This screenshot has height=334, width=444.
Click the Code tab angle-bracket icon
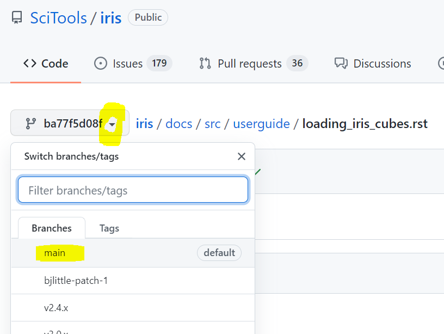coord(30,64)
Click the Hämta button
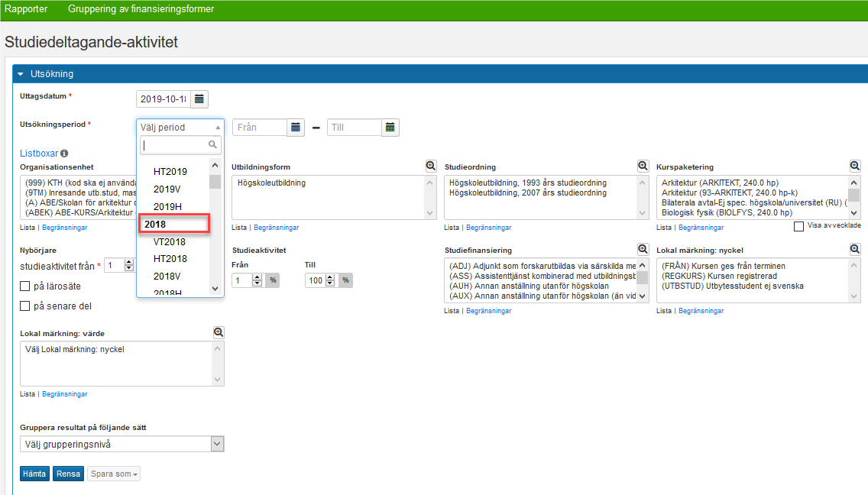 tap(34, 474)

□ □ □ □

◆ About this exercise
The records above are to be restated word for word, excluding all pictures.

◆ Answer for this exercise
This screenshot has height=334, width=444.
Click the Code tab angle-bracket icon
coord(30,64)
Click the Hämta button
 tap(34, 474)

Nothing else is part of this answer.